## [READING PASSAGE]
-- start --

I bought the shock needle bearing from you before, and I ordered kit #NBLRWC-1575. I see this number on your web page, but the page doesn't list it for 04-05 Stumpjumpers. I want to be sure to get the right bearing and washers.

I got frame pivot bearings apparently from distributor BTI, but the box says "Enduro Bearings" and has BK-5615. The part number I see now on the web site for this bike is SBKSPE4. Is this the same kit with a different part #?

Thanks for you help


----------



## Chris2fur (Jan 13, 2004)

rodmccrady said:


> I sent email but didn't hear back after a week. I've turned off my spam filter, so maybe that will help. I thought I'd try getting my questions answered here:
> 
> I'm looking for shock needle bearings and frame pivot bearings for my 2005 Stumpjumper FSR 120.
> 
> ...


I'm 90% sure this one also takes the NBKRWC1575. There is a very narrow gap in the center of the rear link that the shock slides into. There is only room on each side of the shock for the narrowest of spacers. You should be able to confirm this visually. At RWC we assemble all our own kits so the Enduro SKU numbers don't match and we don't work off of them. Here's what's in our SBKSPE4:

(4) 6800 MAX 
(2) 6802 MAX 
(4) 688 MAX

Hope that helps!


----------



## crohnsy (Sep 11, 2009)

Hi, bringing this thread back from the grave... I've got a 2015 Fuel EX 29 coming to me and am interested in this needle bearing kit. I looked on rwc.com and couldn't find a kit listed.. Is there an option for my bike?


----------



## Chris2fur (Jan 13, 2004)

crohnsy said:


> Hi, bringing this thread back from the grave... I've got a 2015 Fuel EX 29 coming to me and am interested in this needle bearing kit. I looked on rwc.com and couldn't find a kit listed.. Is there an option for my bike?


Looks like that will come with the DRCV shock. As you probably know, that has the auxiliary air chamber on the top and so has special mounting in the rocker arms. That mounting includes bearings at the rocker arm connection, so you do not need any conversion at the top. The bottom mount is "Full Floater" which means the lower mounts are extensions of the chain stays. There is considerable rotation that takes place in the lower mount of the shock, so a kit is recommended for that end. The correct kit would be NBKRWC3988.


----------



## Iamwarthog (May 30, 2006)

crohnsy said:


> Hi, bringing this thread back from the grave... I've got a 2015 Fuel EX 29 coming to me and am interested in this needle bearing kit. I looked on rwc.com and couldn't find a kit listed.. Is there an option for my bike?

-- end --

## [PARTS OF THE EXERCISE]
• A. Reproduce the part of the bike bearing thread that runs from "I'm 90% sure" to "Hope that helps!".
• B. In the bike bearing thread, what kit number is given as correct for the 2015 Fuel EX 29?

## [DATA SHOWN]
-- start --

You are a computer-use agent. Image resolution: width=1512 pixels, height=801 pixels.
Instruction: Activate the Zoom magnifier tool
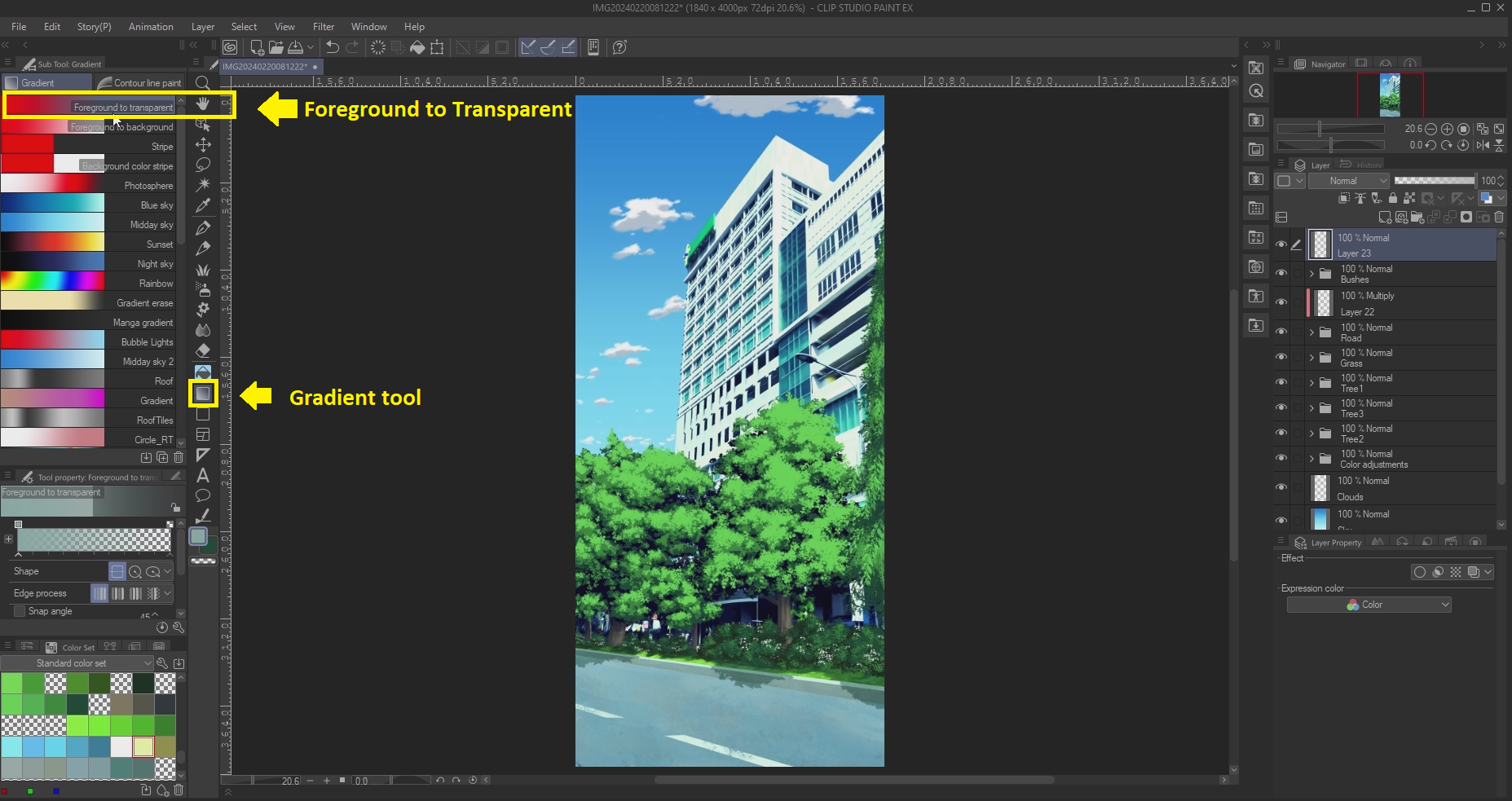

-- end --

## [OUTPUTS FOR THE TASKS]
• A.
I'm 90% sure this one also takes the NBKRWC1575. There is a very narrow gap in the center of the rear link that the shock slides into. There is only room on each side of the shock for the narrowest of spacers. You should be able to confirm this visually. At RWC we assemble all our own kits so the Enduro SKU numbers don't match and we don't work off of them. Here's what's in our SBKSPE4:

(4) 6800 MAX 
(2) 6802 MAX 
(4) 688 MAX

Hope that helps!

• B. NBKRWC3988